Énoncé du problème -> Recopiez mot pour mot, s'il vous plaît, le passage de l'entretien sur la guerre de Corée qui commence à « DC : J’ai d’abord » et se termine à « de croisière, croyez-moi! ».

━━━ Texte à lire

Parti à la guerre à 17 ans…il avait menti sur son âge !
À 17 ans, Delphis Cormier est parti combattre en Corée avec le 2e bataillon du Royal 22e Régiment, le régiment francophone des Forces canadiennes. Il te raconte son expérience.
La Liberté : Vous êtes parti en Corée, vous n’aviez que 17 ans…
Delphis Cormier : Je venais d’une famille très pauvre, j’avais perdu mon père à trois ans. Je me suis engagé dans l’armée et dans cette guerre sans connaître l’histoire politique de la Corée. En vérité, je n’étais même pas supposé y aller avant l’âge de 19 ans, mais j’avais menti sur mon âge!
LL : Quels souvenirs avez-vous de votre arrivée en Corée?
DC : J’ai d’abord rejoint la base militaire de Valcartier au Québec, puis nous avons pris le train pour Fort Lewis, dans l’État de Washington aux États-Unis.
L’entraînement a duré six mois. C’était très dur. Et puis le 4 avril 1951, on a pris le bateau de guerre. 27 jours de voyage sur la mer. Et ce n’était pas un bateau de croisière, croyez-moi!
LL : Vous êtes donc arrivé en Corée dans les tout premiers jours de mai 1951…
DC : C’est ça. Et de mai à septembre, on a avancé jusqu’au 38e parallèle, la ligne de démarcation entre les troupes de la Corée du Nord et celles de la Corée du Sud. Parfois en chemin, on rencontrait l’ennemi et on se battait. J’ai fait 12 mois sur place. Je suis rentré au Canada en avril 1952.
LL : Comment était la vie dans les tranchées?
Les tranchées sont des fossés qui sont creusés dans le sol par des soldats. Ils peuvent y circuler et attaquer l’ennemi de là. Cela leur permet de se cacher et d’échapper aux projectiles. Elles sont encore utilisées, notamment en Ukraine présentement.

━━━━━━
━━━ Extrait de données

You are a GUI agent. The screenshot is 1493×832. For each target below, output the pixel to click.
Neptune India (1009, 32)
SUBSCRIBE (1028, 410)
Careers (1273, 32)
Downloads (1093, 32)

━━━━━━

Solution proposée ->
DC : J’ai d’abord rejoint la base militaire de Valcartier au Québec, puis nous avons pris le train pour Fort Lewis, dans l’État de Washington aux États-Unis.
L’entraînement a duré six mois. C’était très dur. Et puis le 4 avril 1951, on a pris le bateau de guerre. 27 jours de voyage sur la mer. Et ce n’était pas un bateau de croisière, croyez-moi!